_Task inputs:_
____________________

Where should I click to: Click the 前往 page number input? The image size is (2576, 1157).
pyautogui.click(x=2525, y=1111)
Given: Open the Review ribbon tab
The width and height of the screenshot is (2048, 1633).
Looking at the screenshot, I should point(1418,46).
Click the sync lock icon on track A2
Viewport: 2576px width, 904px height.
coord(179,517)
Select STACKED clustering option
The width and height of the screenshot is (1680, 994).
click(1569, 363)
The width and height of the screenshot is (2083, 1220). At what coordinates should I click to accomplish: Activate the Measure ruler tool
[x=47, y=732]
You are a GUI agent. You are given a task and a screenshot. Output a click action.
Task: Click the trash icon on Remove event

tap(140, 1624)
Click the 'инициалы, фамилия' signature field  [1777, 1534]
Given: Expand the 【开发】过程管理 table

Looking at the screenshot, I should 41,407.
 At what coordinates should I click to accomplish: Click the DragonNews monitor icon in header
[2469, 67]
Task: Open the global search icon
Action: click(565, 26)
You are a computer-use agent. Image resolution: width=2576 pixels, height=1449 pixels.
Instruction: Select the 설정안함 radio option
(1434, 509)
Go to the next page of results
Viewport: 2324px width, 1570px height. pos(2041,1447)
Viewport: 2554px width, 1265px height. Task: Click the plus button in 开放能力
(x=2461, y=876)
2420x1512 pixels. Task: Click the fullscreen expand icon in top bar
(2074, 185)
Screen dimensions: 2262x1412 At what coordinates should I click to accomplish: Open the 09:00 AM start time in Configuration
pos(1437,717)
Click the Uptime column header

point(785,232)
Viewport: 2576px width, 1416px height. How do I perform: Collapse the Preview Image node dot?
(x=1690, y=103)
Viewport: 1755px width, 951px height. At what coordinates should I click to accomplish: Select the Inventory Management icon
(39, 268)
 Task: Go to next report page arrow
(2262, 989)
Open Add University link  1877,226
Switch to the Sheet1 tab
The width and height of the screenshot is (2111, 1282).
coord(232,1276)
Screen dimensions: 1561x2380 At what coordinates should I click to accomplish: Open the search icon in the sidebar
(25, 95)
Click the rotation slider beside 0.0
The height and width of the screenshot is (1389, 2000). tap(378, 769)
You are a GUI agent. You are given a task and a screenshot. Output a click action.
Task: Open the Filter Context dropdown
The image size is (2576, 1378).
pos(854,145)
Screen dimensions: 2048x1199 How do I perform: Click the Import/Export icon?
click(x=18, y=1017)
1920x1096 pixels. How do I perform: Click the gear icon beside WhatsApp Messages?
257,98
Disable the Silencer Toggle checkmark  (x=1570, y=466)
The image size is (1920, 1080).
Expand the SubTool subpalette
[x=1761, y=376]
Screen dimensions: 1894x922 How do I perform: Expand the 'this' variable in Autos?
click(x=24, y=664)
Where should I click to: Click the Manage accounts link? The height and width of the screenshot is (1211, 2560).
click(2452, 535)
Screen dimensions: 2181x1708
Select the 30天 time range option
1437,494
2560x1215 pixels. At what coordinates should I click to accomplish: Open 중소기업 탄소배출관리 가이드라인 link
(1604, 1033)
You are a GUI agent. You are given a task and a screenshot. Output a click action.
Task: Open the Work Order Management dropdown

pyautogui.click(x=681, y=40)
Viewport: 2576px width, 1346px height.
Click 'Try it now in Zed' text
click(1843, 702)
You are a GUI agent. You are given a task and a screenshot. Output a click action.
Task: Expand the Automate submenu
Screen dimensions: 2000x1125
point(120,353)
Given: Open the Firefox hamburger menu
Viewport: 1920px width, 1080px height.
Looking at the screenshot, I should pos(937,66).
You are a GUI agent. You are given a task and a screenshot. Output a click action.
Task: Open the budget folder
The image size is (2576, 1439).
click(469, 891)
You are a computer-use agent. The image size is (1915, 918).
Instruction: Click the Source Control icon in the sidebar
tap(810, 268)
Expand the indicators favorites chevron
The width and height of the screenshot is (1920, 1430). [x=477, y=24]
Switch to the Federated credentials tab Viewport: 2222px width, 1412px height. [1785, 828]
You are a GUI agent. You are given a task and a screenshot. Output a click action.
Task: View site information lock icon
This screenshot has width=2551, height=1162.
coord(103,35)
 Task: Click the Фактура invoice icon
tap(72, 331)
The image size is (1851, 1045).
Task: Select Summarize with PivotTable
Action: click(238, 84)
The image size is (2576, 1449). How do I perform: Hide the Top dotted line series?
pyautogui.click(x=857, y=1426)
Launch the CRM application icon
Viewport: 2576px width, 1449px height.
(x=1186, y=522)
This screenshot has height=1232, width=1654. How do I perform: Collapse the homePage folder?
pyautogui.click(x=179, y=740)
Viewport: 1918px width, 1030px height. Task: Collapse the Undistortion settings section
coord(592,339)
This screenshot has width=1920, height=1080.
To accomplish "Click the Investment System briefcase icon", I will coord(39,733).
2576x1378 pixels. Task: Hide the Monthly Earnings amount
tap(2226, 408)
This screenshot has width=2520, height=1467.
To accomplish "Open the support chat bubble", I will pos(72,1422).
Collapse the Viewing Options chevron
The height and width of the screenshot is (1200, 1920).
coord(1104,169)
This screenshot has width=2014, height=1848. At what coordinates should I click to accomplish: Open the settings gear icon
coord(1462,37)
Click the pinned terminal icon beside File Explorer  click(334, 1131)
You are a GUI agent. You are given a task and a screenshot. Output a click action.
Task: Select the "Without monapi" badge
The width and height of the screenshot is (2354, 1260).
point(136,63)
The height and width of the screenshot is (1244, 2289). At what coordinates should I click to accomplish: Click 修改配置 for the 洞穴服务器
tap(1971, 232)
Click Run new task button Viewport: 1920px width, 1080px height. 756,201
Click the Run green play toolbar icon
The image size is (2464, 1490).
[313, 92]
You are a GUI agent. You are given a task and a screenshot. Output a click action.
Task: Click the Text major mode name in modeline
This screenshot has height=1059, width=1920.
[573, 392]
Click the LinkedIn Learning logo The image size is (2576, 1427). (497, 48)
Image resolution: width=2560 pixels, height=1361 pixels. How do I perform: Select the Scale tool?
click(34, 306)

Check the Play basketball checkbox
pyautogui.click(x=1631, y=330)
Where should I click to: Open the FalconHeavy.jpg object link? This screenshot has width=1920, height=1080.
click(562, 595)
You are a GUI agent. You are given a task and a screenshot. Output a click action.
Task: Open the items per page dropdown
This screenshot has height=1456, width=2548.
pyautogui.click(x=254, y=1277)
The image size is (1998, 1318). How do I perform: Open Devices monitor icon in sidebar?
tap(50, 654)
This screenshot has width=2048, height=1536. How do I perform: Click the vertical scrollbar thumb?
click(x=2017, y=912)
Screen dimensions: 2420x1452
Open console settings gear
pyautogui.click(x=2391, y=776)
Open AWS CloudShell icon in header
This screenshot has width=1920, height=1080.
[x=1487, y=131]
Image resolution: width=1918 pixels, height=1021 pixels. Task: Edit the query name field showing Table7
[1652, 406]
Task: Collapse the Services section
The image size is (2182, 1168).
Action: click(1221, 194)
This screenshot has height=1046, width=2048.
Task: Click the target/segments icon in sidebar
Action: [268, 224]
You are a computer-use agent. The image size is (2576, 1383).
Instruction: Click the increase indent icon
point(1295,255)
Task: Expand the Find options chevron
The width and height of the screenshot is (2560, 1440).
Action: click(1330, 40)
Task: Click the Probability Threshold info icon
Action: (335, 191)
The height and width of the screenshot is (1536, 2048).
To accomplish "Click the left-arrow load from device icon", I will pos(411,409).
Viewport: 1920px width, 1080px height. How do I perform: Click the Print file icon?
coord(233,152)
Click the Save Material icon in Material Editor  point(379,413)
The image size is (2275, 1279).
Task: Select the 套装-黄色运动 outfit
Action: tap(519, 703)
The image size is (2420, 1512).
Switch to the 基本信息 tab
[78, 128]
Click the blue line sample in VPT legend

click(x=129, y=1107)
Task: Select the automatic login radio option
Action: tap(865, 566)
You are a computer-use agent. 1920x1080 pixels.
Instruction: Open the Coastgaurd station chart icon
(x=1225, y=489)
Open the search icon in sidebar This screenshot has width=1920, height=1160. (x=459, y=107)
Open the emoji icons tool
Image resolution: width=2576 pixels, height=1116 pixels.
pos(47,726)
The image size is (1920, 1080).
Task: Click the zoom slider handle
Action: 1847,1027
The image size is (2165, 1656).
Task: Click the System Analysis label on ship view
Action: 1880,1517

____________________

_Work instruction:_
The lines holding the word "lock" are the answer. Find them in the entries and copy them.

_Response to the task:_
Click the sync lock icon on track A2
Task: View site information lock icon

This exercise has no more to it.